Texto para leer =>
= = = =
Durante esas jornadas, el aparato comunicacional madurista se movilizó con disciplina: marchas, foros, coberturas “especiales”, pronunciamientos públicos. En una de esas manifestaciones, el presidente del Parlamento, Jorge Rodríguez, declaró sin matices: “Irán le dio por los dientes a la entidad sionista cuando atacó la paz y la soberanía de Irán… bastaron 12 días para que el mundo se diera cuenta de que Israel no era más que otro tigre de papel”. Esa retórica, propia de los años más oscuros de la Guerra Fría, marca el tono de una alianza internacional que se ha vuelto más que simbólica: es operativa, estructural y profundamente ideológica.
La penetración iraní en América Latina ha dejado de ser una hipótesis marginal para convertirse en una realidad sistemática. Más allá de los intercambios comerciales ocasionales con potencias regionales como Brasil o México —donde prima el interés pragmático—, Irán ha consolidado una red de afinidades estratégicas con los regímenes de Venezuela, Nicaragua, Bolivia y Cuba. Es en estos países, caracterizados por su autoritarismo institucionalizado, donde Teherán ha encontrado terreno fértil para expandir su influencia ideológica, operativa y militar.
= = = =
Datos proporcionados =>
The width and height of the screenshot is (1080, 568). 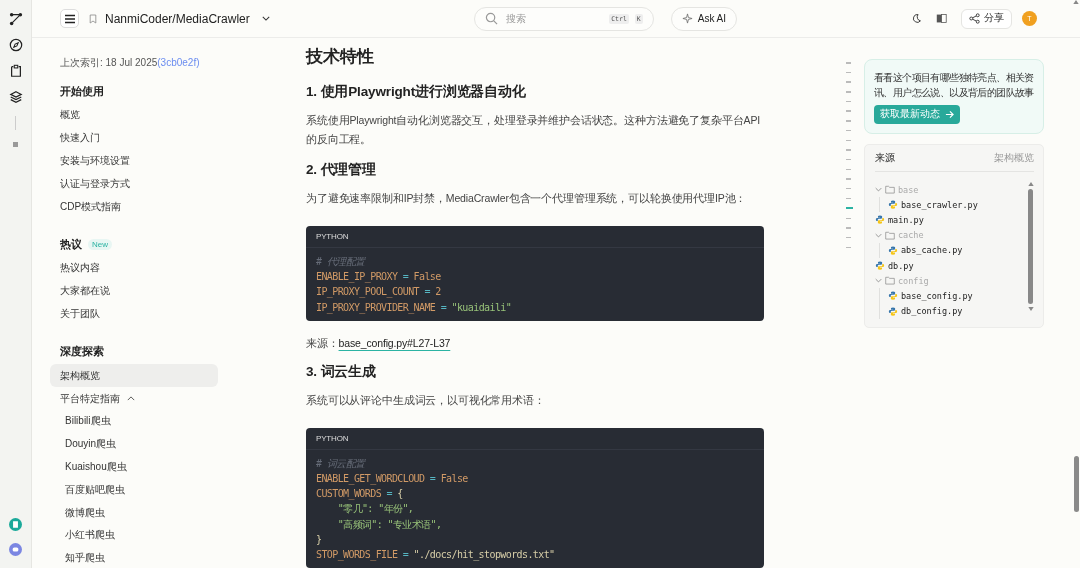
= = = =
Instrucciones =>
Retoma el texto sobre la presencia iraní en América Latina y continúalo a partir de su última oración.

Resultado =>
Lo que se observa en el continente no es una suma de acuerdos diplomáticos dispersos, sino una arquitectura de alianzas funcionales al eje antioccidental. Esta estructura se manifiesta en la transferencia de tecnología, la cooperación en seguridad, la instrumentalización mediática y, en ciertos casos, la facilitación de redes ilícitas. Lejos de ser una presencia pasiva, Irán actúa como un actor deliberado que ha convertido a varios países latinoamericanos en nodos estratégicos de su política exterior alternativa.
Mientras las democracias del hemisferio se debaten entre la polarización y la debilidad institucional, este bloque autoritario ha aprendido a utilizar los vacíos del sistema para proyectar poder. América Latina, por su fragmentación política y su histórica vulnerabilidad al discurso redentor, corre el riesgo de transformarse en una zona de ensayo para agendas que contradicen su vocación democrática.
Uno de los casos más ilustrativos es el de Bolivia, donde en 2023 el gobierno firmó un acuerdo de cooperación en materia de seguridad y defensa con Teherán. El convenio incluyó el suministro de equipos militares y la creación de un centro de formación ideológica para milicianos revolucionarios. Paralelamente, desde territorio boliviano se emite el canal Abya Yala, una plataforma de comunicación que reproduce de forma sistemática la narrativa del islamismo político y respalda de manera explícita los discursos de Caracas, La Habana y Managua.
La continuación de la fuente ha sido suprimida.